[Extracted data entries]
****************
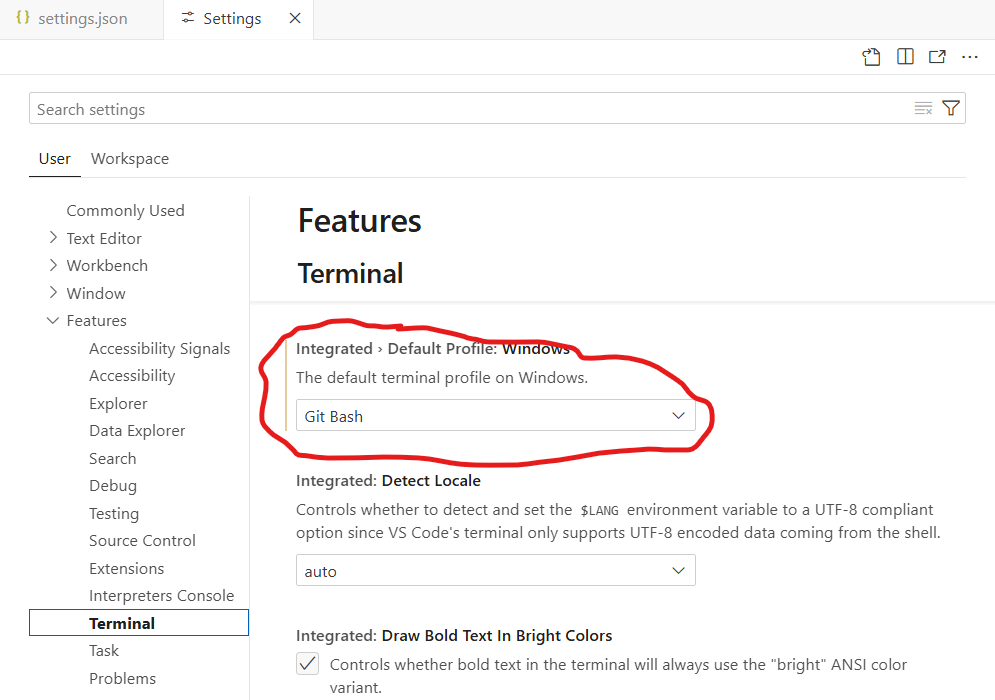Select the User settings tab
Viewport: 995px width, 700px height.
pos(55,159)
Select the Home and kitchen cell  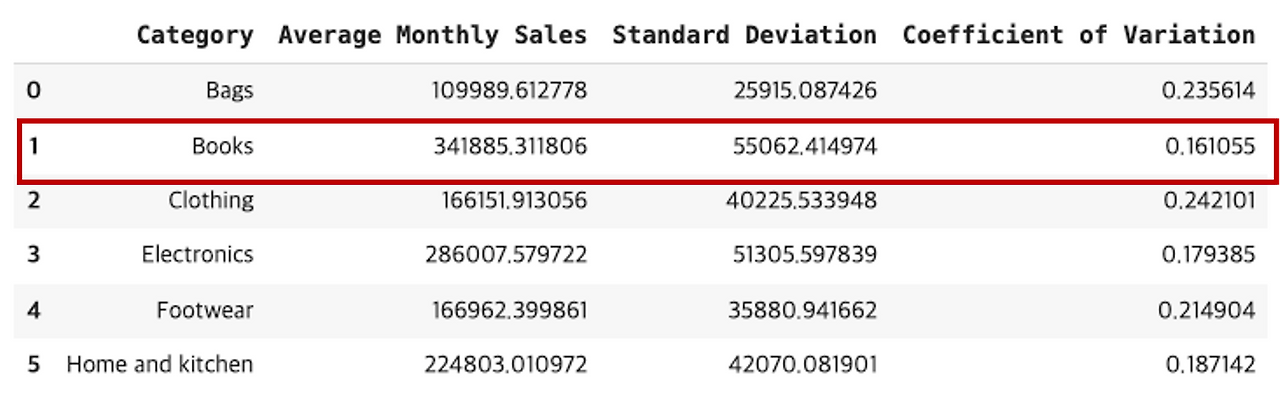[160, 364]
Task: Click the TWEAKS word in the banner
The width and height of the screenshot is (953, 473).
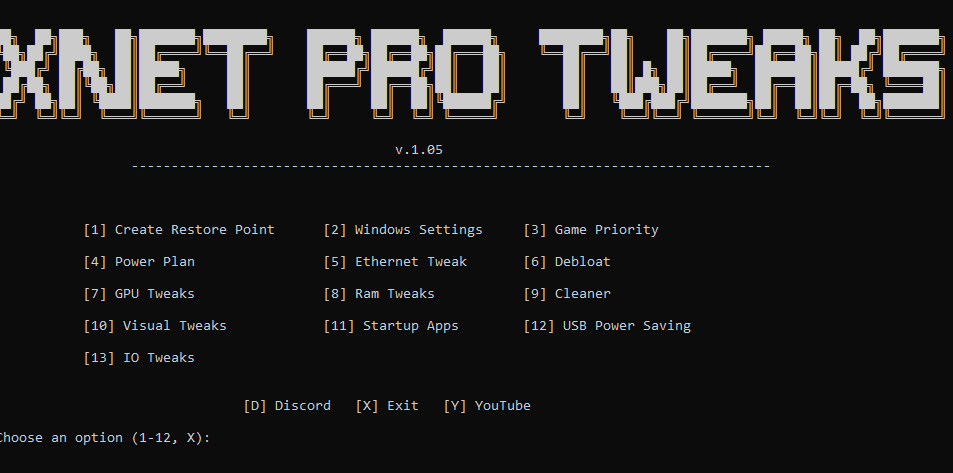Action: 743,73
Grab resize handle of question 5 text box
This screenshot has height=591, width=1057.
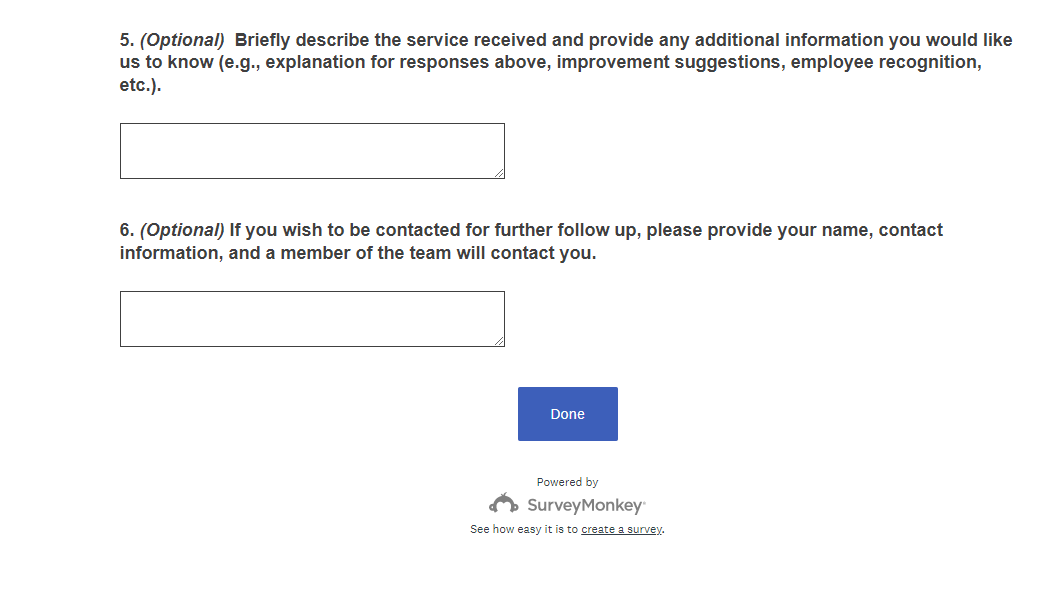coord(499,173)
****************
- **Problem statement**:
Nothing but the lines from the one that holds "The width and" through the end of the data should appear, written out exactly, without pictures.

- **Exercise output**:
The width and height of the screenshot is (953, 473).
Action: 743,73
Grab resize handle of question 5 text box
This screenshot has height=591, width=1057.
coord(499,173)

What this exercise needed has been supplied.